Mary Pols of Time magazine called it “wholly  manipulative.”

But Jonathan Bucher, education director for the Goldwater Institute in  Arizona, said the critics’ comments only revealed their biases.

“If the reviews had said, the acting is just subpar and the plot has gigantic  gaping holes in it, so that’s why this movie only gets 2 stars or 3 stars, that  would be one thing, but that doesn’t seem to me to be what some of the strongest  critics are saying,” he said, in an interview with The DC News Foundation. “What  they are saying is this is propaganda, trying to push some motive.”

Bucher rejects that the movie is propaganda. He said that it was largely fair  to teachers’ unions, especially given their recent demands during strikes and  protests.

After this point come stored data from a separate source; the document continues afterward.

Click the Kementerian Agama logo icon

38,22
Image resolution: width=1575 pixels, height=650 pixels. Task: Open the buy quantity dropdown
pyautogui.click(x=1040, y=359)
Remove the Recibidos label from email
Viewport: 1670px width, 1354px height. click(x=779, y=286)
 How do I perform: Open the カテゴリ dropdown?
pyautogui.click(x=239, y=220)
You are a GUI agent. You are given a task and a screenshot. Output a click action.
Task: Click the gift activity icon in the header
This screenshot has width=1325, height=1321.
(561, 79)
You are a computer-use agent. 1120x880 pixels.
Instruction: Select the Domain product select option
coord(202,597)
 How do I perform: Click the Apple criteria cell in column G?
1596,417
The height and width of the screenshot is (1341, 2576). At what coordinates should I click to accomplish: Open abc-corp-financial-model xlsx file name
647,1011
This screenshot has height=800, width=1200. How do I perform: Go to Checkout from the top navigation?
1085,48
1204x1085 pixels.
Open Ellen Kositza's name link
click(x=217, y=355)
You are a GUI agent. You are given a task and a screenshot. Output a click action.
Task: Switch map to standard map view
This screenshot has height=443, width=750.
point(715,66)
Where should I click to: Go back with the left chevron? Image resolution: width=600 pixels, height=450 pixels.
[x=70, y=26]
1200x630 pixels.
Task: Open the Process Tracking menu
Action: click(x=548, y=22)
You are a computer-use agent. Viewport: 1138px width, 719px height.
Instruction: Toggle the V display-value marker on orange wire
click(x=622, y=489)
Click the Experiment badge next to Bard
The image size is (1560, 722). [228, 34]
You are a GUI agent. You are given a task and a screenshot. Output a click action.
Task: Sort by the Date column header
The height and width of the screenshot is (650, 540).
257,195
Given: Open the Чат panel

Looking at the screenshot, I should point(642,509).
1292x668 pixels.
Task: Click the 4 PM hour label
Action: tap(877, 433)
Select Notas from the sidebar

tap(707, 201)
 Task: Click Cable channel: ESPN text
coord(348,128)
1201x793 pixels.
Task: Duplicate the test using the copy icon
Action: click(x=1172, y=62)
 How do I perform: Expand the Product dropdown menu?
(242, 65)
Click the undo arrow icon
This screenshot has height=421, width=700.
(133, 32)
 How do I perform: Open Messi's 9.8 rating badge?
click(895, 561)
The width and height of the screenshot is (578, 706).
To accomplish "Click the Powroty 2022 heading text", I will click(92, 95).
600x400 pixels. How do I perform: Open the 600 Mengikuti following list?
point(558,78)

“We had this play out in Chicago,” he said, noting that the actions of the  teachers’ union in the film mirror real-life teacher protests, both against the  film during its New York premiere, and during the recent strike in Chicago. “Suddenly when we put it up on screen and say here’s what’s going on, there are  places in American with failing schools and a deeply imbedded set of interests  that don’t want radical change … they only want to change things so that more of  the same is the solution.”

Bucher agreed that some Democrats were leading the way on education reform,  but he also warned that the teachers’ unions were still quite powerful — and  fighting school choice across the country.

“We’re certainly closer than we were when it comes to having advocates for  parental empowerment on both sides of the aisle, but we just can’t declare  victory on that,” he said. “We’re still at the position where we’re battling  these reforms state to state.”